Data for this exercise
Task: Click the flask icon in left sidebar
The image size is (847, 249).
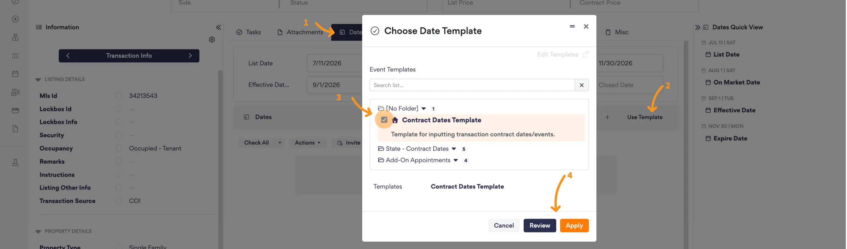Action: click(x=15, y=162)
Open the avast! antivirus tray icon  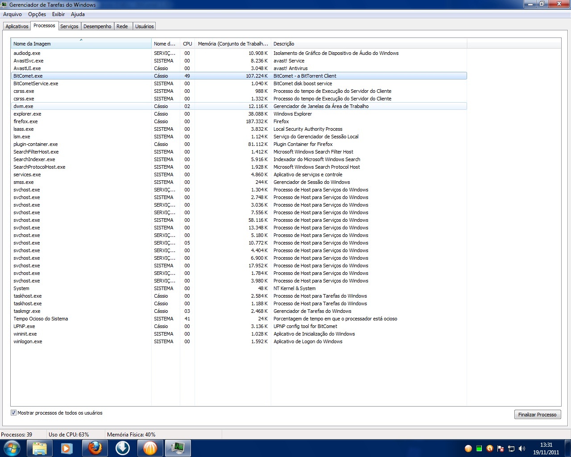click(x=489, y=449)
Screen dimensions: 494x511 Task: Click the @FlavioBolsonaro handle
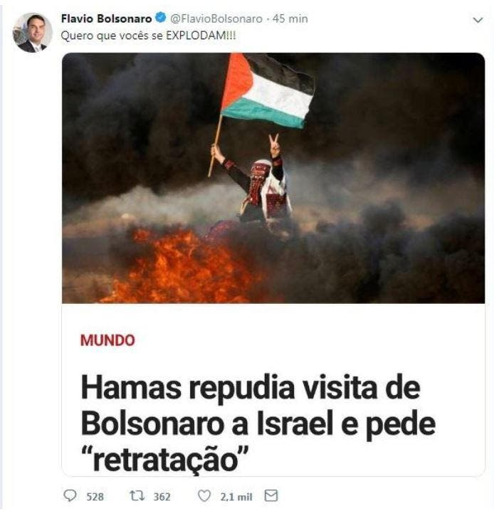216,19
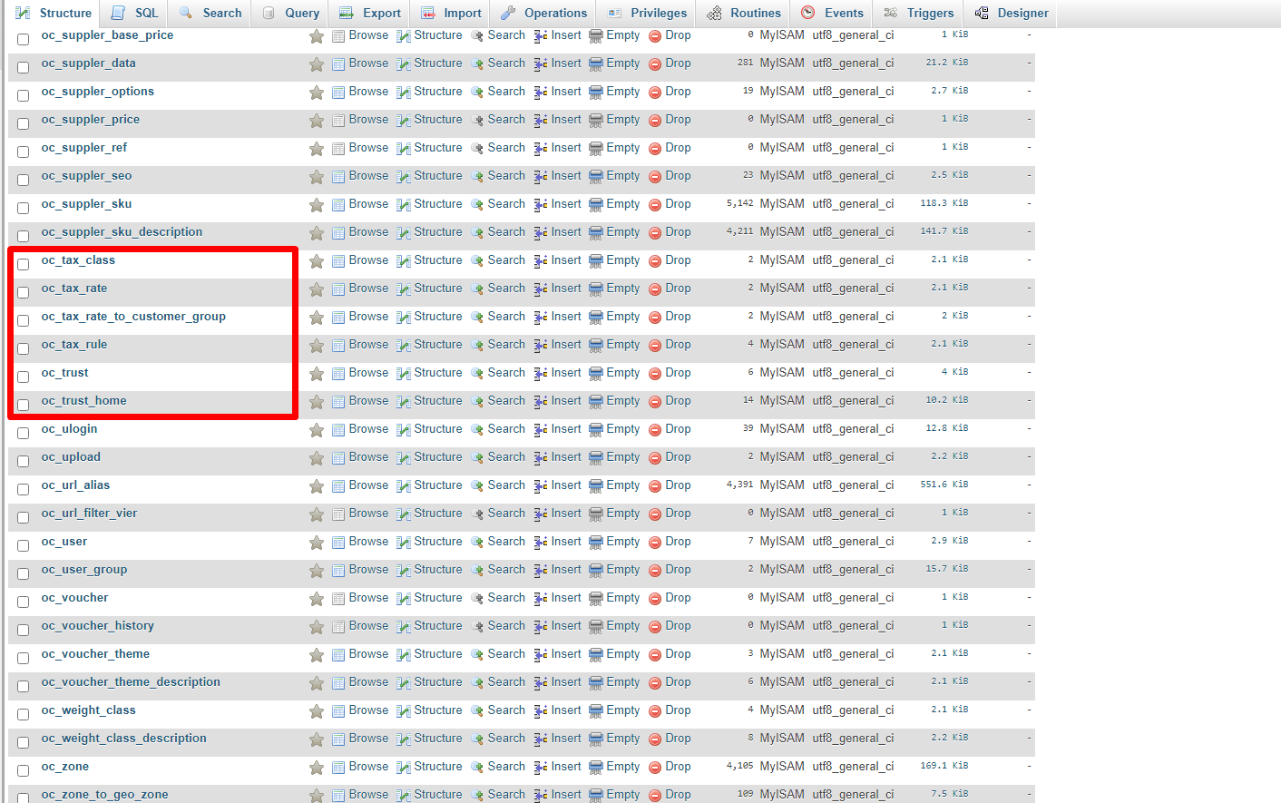Click Search icon for oc_ulogin row

(x=477, y=430)
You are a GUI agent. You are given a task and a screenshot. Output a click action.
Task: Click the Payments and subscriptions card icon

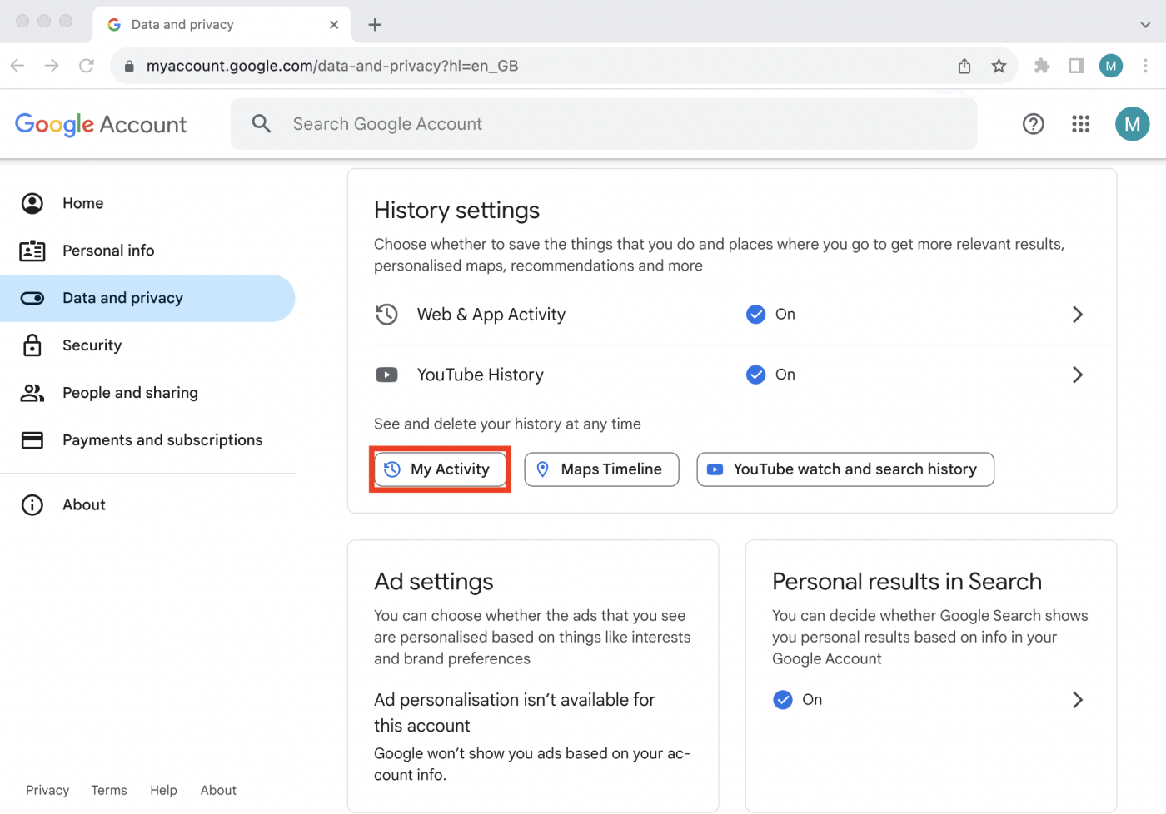point(32,439)
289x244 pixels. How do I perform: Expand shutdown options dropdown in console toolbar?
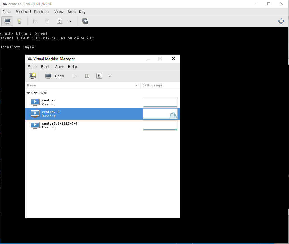coord(70,21)
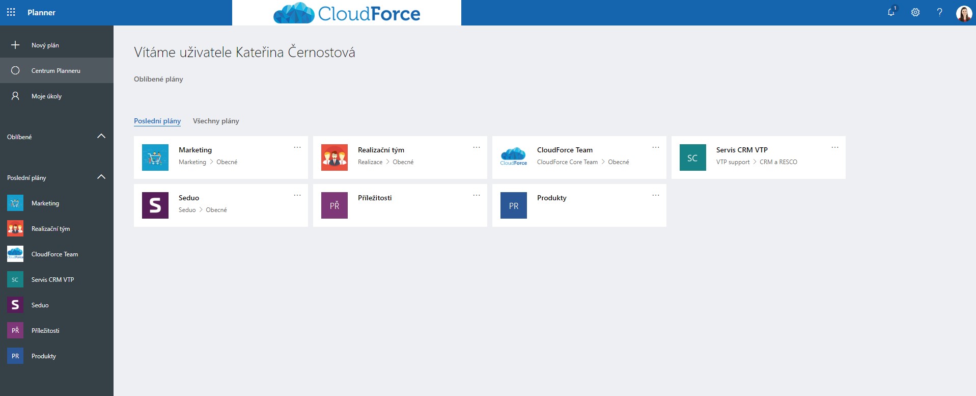
Task: Collapse the Poslední plány sidebar section
Action: (101, 177)
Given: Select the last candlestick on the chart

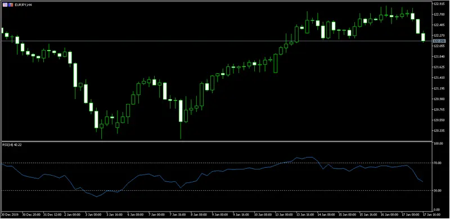Looking at the screenshot, I should pyautogui.click(x=423, y=37).
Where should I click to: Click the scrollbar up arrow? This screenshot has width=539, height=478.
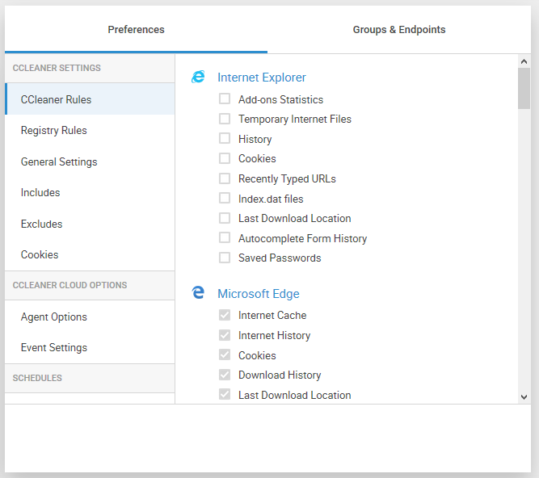coord(524,61)
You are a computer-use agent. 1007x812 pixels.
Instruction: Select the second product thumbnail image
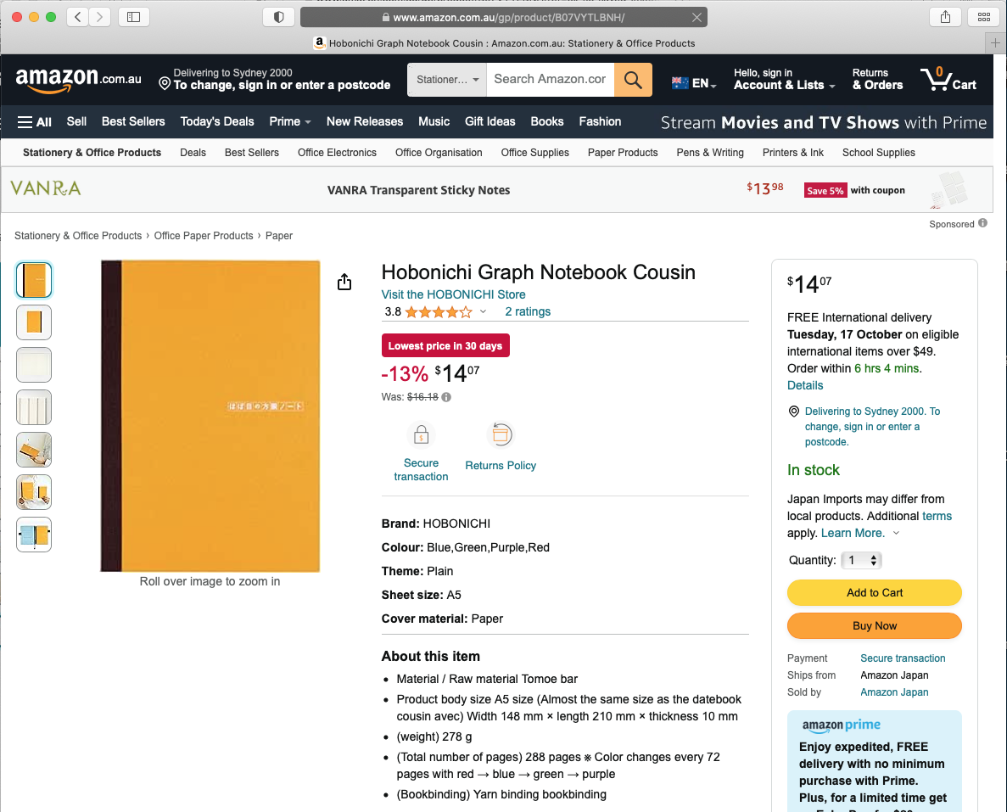(x=34, y=322)
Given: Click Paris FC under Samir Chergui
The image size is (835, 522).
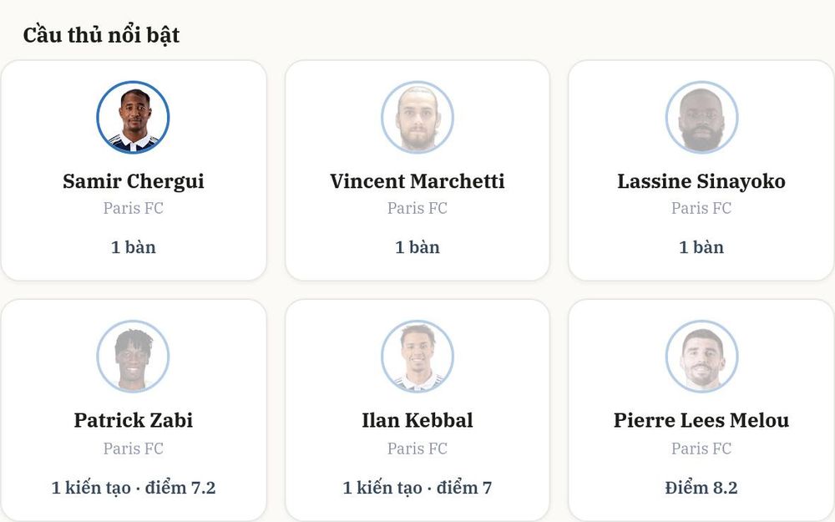Looking at the screenshot, I should pyautogui.click(x=133, y=208).
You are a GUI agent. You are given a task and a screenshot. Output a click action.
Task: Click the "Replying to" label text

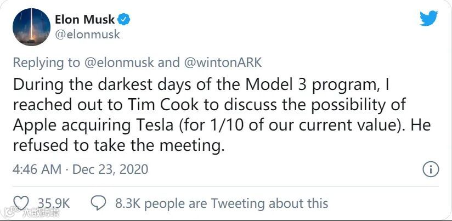46,63
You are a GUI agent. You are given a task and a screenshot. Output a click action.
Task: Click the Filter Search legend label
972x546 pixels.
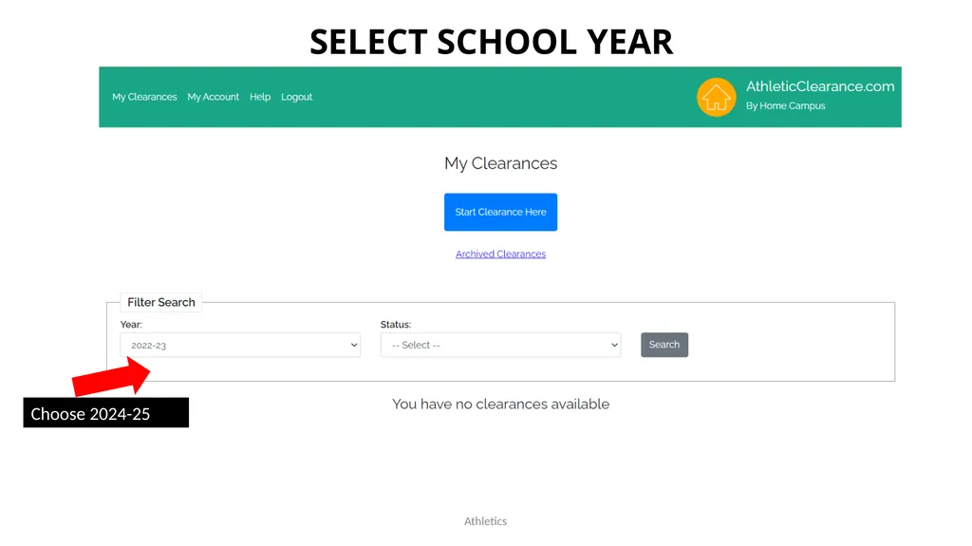pyautogui.click(x=161, y=302)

What is expected
All that is needed here is the run of lines from the one containing "Given: Click Paris FC under Samir Chergui" through the end of the material above, reproduced exactly and without pictures.

Solution for this exercise
Given: Click Paris FC under Samir Chergui
The image size is (835, 522).
Looking at the screenshot, I should pyautogui.click(x=133, y=208).
You are a GUI agent. You are given a task and a screenshot. Output a click action.
Task: Click the "Replying to" label text

46,63
You are a GUI agent. You are given a task and a screenshot. Output a click action.
Task: Click the Filter Search legend label
972x546 pixels.
pyautogui.click(x=161, y=302)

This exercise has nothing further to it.